Eles chamam a si mesmos Guardiões do Crivella, como se
fossem um time de super-heróis da Marvel, mas o trabalho é barra pesada.
Normalmente aos pares, ficam de tocaia na entrada de hospitais, fingem ser
pessoas comuns e interrompem a gravação de reportagens abordando de forma
agressiva entrevistadores e entrevistados, ou berrando palavras de ordem – em
geral, de apoio a Jair Bolsonaro. O presidente, aliás, é unha e carne com o
grupo político e religioso (e televisivo) Crivella, que é o mesmo do bispo Edir
Macedo.
A interferência no trabalho dos repórteres atenta contra a
liberdade de imprensa, o que já é inaceitável. Mas trata-se também de
constranger gente comum, que não consegue atendimento na rede municipal e
aceita falar às câmeras de televisão porque precisa de ajuda. Os capangas de
Crivella são funcionários públicos que todos os dias saem de casa para agredir
os cidadãos aos quais deveriam servir.
A filosofia por trás desse esquema é igual à que inspira a
rede de bullying e fake news que o bolsonarismo criou nas redes sociais. Nos
dois casos, o propósito é turvar as águas do debate público. O método do
prefeito, no entanto, impressiona pela crueza e descaramento. Um de seus
assessores mais próximos comanda a equipe de brucutus de dentro do Palácio da
Cidade.
Há pouco mais de um ano, a renovação de um contrato de
mobiliário urbano serviu de pretexto para a abertura de um processo de
impeachment contra Crivella. Como é comum nesses processos, o contexto
importava mais do que o pretexto. A verdadeira razão da caçada ao prefeito era
sua inépcia no trato com a Câmara dos Vereadores.

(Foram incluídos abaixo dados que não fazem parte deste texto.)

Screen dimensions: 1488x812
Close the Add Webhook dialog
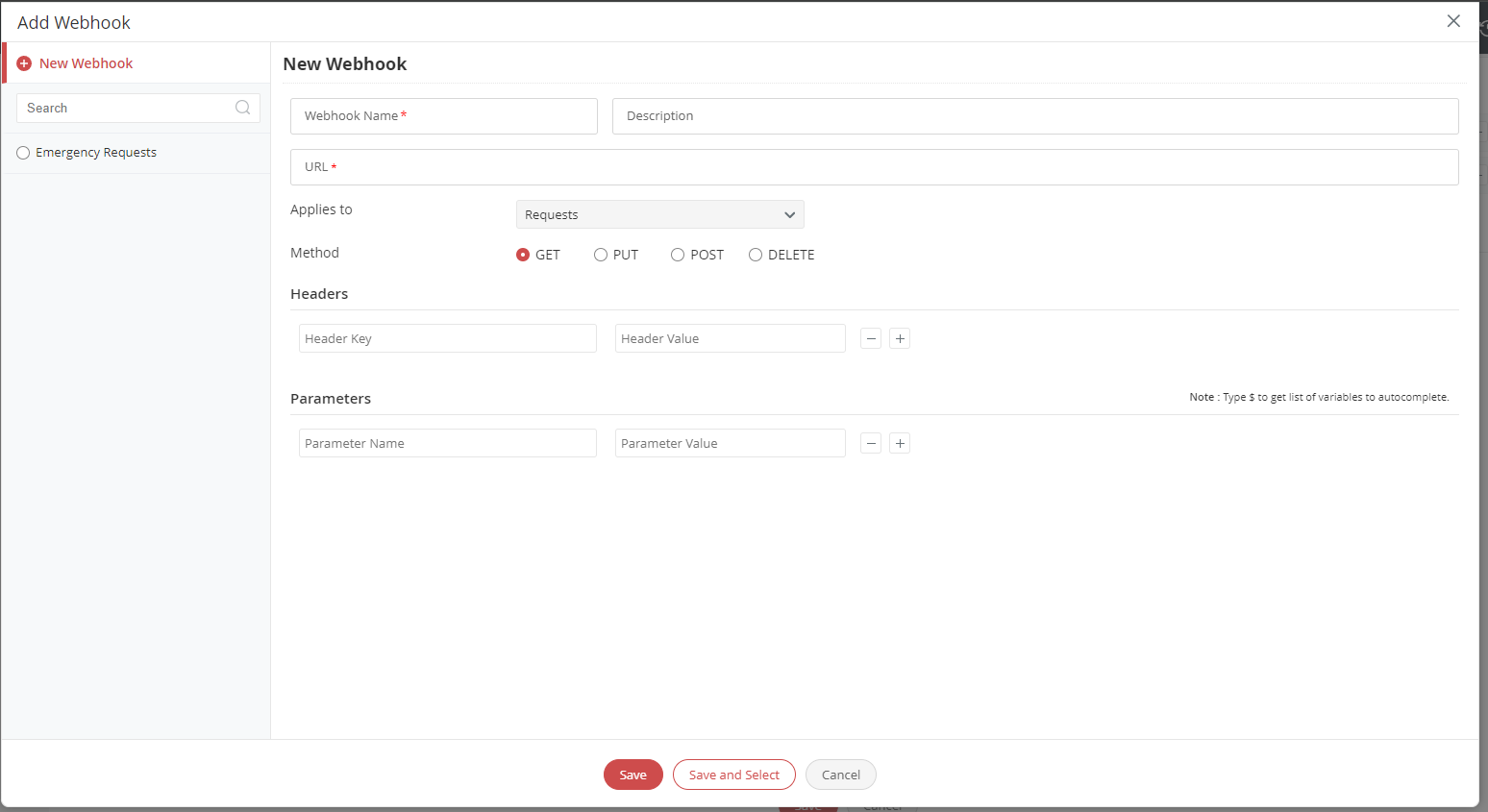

Depois do susto, Crivella conseguiu normalizar sua relação
com os políticos municipais. Embora continue com níveis baixos de aprovação,
devido à incompetência na administração da cidade, não viu as ameaças de
impeachment se renovarem. Agora, no entanto, ele é flagrado numa história em
que o desvirtuamento do mandato público é escancarado. Os vereadores do Rio de
Janeiro terão de dizer se compactuam com essa podridão.